Even assuming, for purposes of this Motion to Dismiss, that Mr. Panwar did file his Amended Complaint in an attempt to circumvent the administrative procedures of the INA, the filing of the Amended Complaint-the "process" in question-was used for its intended purpose, which was to initiate a lawsuit. Cf. Bd. of Ed. of Farmingdale Union Free School Dist. v. Farmingdale Classroom Teachers Ass'n, Inc., Local 1889, ATF AFL-CIO, 38 N.Y.2d 397 (N.Y. 1975) (abuse of process claim was properly brought where defendant issued subpoenas for 87 teachers to appear on the same day and refused to stagger those appearances, causing plaintiff school board to hire substitute teachers for numerous classes). The lawsuit has proceeded along its normal and intended course, including the filing of an answer and amended answer by RN Staff.

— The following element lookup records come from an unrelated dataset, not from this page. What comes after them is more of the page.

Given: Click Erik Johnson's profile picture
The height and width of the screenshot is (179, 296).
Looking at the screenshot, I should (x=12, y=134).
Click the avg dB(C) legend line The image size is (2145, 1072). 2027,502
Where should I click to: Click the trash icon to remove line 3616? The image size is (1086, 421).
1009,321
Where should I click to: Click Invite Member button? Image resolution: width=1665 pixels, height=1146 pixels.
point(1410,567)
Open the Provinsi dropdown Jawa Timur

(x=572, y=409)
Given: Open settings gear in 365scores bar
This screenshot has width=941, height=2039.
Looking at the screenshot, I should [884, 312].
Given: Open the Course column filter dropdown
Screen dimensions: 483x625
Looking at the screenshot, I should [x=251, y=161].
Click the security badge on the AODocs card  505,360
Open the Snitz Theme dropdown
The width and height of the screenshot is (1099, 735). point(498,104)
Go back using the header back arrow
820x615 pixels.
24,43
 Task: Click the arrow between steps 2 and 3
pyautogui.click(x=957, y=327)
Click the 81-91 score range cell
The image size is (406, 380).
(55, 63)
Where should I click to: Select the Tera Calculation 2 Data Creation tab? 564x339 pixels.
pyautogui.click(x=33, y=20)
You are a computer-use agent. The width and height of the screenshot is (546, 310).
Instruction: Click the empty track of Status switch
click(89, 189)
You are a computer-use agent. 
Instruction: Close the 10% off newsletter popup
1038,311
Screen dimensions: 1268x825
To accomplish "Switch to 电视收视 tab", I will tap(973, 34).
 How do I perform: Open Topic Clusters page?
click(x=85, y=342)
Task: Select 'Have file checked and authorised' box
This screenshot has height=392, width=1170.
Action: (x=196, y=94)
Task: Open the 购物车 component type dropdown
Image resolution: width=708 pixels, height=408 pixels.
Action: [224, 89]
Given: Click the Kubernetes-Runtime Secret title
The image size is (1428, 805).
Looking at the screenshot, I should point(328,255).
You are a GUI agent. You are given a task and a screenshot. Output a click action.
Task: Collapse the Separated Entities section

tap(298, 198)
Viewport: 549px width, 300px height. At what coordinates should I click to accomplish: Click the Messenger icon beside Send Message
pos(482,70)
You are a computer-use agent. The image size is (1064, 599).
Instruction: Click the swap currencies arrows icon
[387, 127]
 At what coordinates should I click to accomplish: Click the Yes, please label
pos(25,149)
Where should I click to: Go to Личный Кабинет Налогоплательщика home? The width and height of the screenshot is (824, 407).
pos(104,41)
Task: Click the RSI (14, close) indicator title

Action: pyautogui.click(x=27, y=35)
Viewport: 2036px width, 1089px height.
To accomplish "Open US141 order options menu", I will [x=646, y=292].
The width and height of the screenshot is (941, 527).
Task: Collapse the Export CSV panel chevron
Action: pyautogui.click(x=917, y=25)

The issue of whether Mr. Panwar failed to exhaust his administrative remedies is an affirmative defense that must be proved by the defendant in a 12(b)(6) motion to dismiss, which is the proper mechanism to test the sufficiency of Mr. Panwar's Amended Complaint. See Williams v. Potter, 2:06 CV 353, 2008 WL 4449549, at *2 (N.D. Ind. Sept. 25, 2008); Alves v. Masters Entm't Grp., LLC, 3:07-CV-305-TS, 2008 WL 4452145 (N.D. Ind. Sept. 30, 2008) (when a claim involves a comprehensive administrative scheme that a party is required to exhaust, courts will analyze the claim under Rule 12(b)(6)). Finding that a failure to exhaust administrative remedies prior to filing a lawsuit also constitutes the tort of abuse of process would set a dangerous precedent and is not in line with the case law in Indiana.*fn1
Thus, the Court finds that RN Staff has failed to plead facts showing that the filing of the Amended Complaint was done for a purpose other than that for which it was intended. The fact that Mr. Panwar may have done so with ulterior or improper motives is irrelevant to this inquiry without a showing that a process was procedurally and substantively improper under the circumstances.*fn2 "A regular and legitimate use of process, though with an ulterior motive or bad intention[,] is not a malicious abuse of process." Brown v. Robertson, 92 N.E.2d 856, 858 (Ind. Ct. App. 1950). The sufficiency of Mr. Panwar's Amended Complaint is properly an issue for the defendants' motions to dismiss, not an abuse of process claim.
For the foregoing reasons, Mr. Panwar's Motion to Dismiss RN Staff's counterclaim for abuse of process (Dkt. 49) is GRANTED. RN Staff's Counterclaim (Dkt. 44) is DISMISSED without prejudice.